Just as Moore’s Law helped define the economics of microprocessor R&D, this exponential trade-off between dataset size and accuracy has major implications for bringing ML to scale. Specifically, under this trade-off, we can coarsely classify applications of ML into two categories:
Bespoke ML: High Accuracy at High Cost. When accuracy is paramount, data is critical. In applications where errors are expensive—like healthcare, autonomous vehicles, and fraud detection—there is an arms race to stockpile training data. In these domains, large training datasets are a critical, defensible advantage. In this regime, creating a useful model is expensive, and productionizing ML requires specialized, verticalized approaches.

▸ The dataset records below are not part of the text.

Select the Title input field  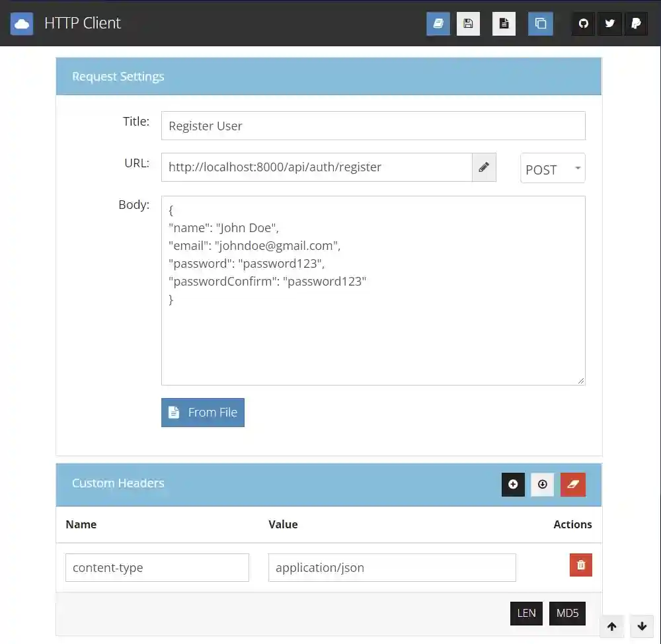click(x=373, y=126)
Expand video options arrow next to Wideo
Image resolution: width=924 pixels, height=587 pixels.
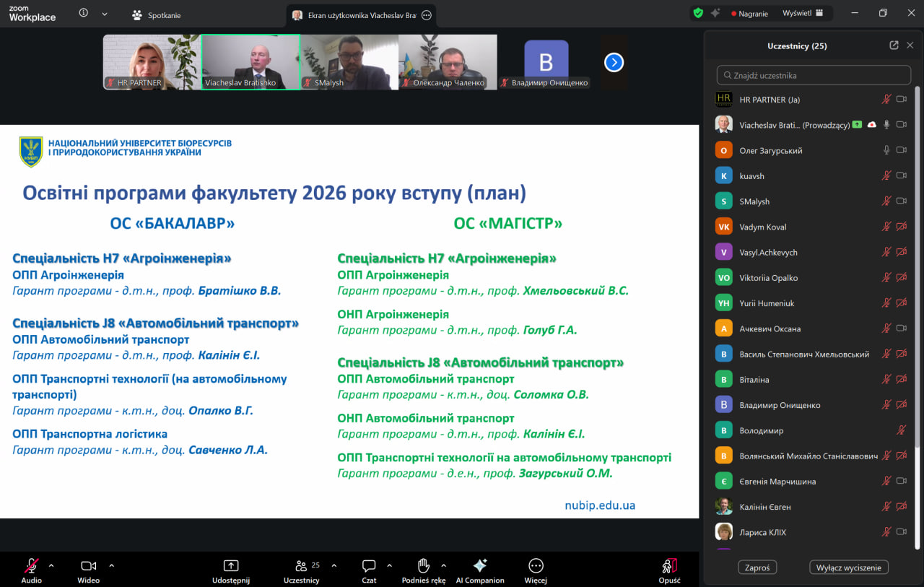point(111,565)
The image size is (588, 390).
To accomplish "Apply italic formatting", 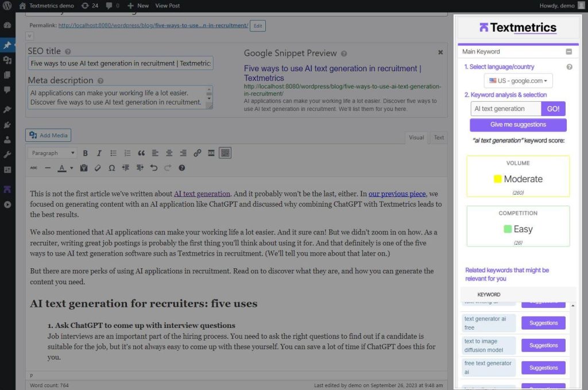I will [99, 153].
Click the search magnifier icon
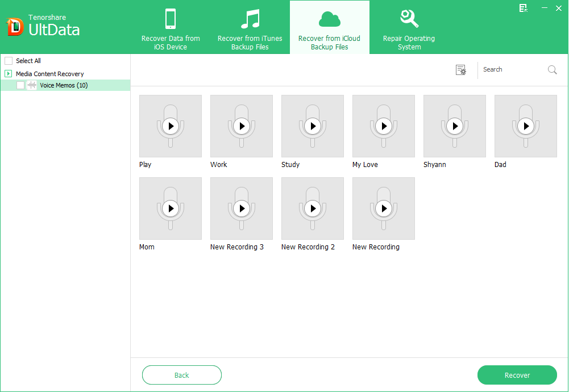This screenshot has width=569, height=392. tap(551, 69)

Off-the-Shelf ML: Low(er) Accuracy at Low Cost. At the opposite end of the spectrum, it’s possible to obtain models with lower accuracy quickly and with low cost. The amount of data required to achieve modest accuracy can be surprisingly small – for example, we can train a vanilla ResNet-50 from scratch to over 70% Top-5 accuracy on ImageNet with only 100 examples per target class; compared to training on the full dataset, this incurs a ~20% accuracy penalty but uses 10x fewer data points. 70% accuracy is not near human accuracy, but models in this range can help reduce human workloads.

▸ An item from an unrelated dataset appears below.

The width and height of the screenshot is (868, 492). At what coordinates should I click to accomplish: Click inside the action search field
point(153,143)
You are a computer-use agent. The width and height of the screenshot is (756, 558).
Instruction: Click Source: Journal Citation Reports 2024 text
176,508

It’s clear from recent history that bespoke ML efforts can work well, especially if staffed by large and specialized teams of ML PhDs, data engineers, and human annotators. In contrast, off-the-shelf ML is far more accessible, but it’s unclear how to leverage these models to make useful business decisions. Attempting to fully automate existing workflows is unlikely to work well, except for the lowest-value use cases. Instead, using off-the-shelf ML in processes that leverage and augment human abilities have the most potential for widespread adoption. At Sisu, we believe delivering value with off-the-shelf ML represents an opportunity at the scale of Microsoft Office, and there’s an entirely new set of tools needed to fill the gap.